Why would "negatives" not count? You can't ignore the abs value- you need to determine where x2 - 6x+ 3 is positive and where it is negative. Start by determining where x2- 6x+ 3= 0.weiseguy said:Homework Statement
[tex]\int^{8}_{0}\left|x^{2} - 6x + 3\right|dx[/tex]
This is for a single variable AP Calculus AB class in which we are solving using substitution method.
2. The attempt at a solution
I attempted it by just ignoring the abs value bars thinking that anything I am finding out "how much" of will be positive, and the negatives won't count. Solving with this in mind:
I came to the answer of 128/3
Please help as you can
You should have learned to solve quadratic equations long before a calculus class! I doubt that the part you missed was devoted to solving x2- 6x+ 3= 0! No, x= 3 is NOT a solution.weiseguy said:So (I haven't checked), if the interval 0 to 3 is negative and 3 to 8 is positive. I would say the answer is the negative interval plus the positive one?
I need a little further explanation I think. We just started this in class and I had to miss half of the lecture.
HallsofIvy said:You should have learned to solve quadratic equations long before a calculus class! I doubt that the part you missed was devoted to solving x2- 6x+ 3= 0! No, x= 3 is NOT a solution.

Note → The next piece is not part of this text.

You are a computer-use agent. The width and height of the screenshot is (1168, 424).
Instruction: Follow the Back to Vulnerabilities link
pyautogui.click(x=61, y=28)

The integral of absolute value function is a mathematical calculation that determines the area under the curve of an absolute value function. It is represented by the symbol ∫|f(x)|dx and is equivalent to the sum of the positive and negative areas under the curve.
2.To find the integral of an absolute value function, you need to split the function into two separate parts: the positive part and the negative part. Then, you can integrate each part separately using the standard integration rules. Finally, you can combine the results to get the overall integral of the absolute value function.
3.The main difference between the integral of an absolute value function and a regular integral is that the former considers both the positive and negative areas under the curve, while the latter only considers the positive area. This is because the absolute value function always produces a positive result, even for negative inputs.
4.The integral of absolute value function has various real-life applications, such as calculating the distance traveled by an object with changing velocity, determining the total displacement of an object, and finding the average value of a function over a given interval. It is also used in economics, physics, and engineering to solve various problems involving distance, speed, and acceleration.
5.Unfortunately, there is no shortcut or easier method to find the integral of an absolute value function. It requires breaking the function into two parts and using standard integration rules. However, with practice and familiarity, the process can become more efficient and straightforward.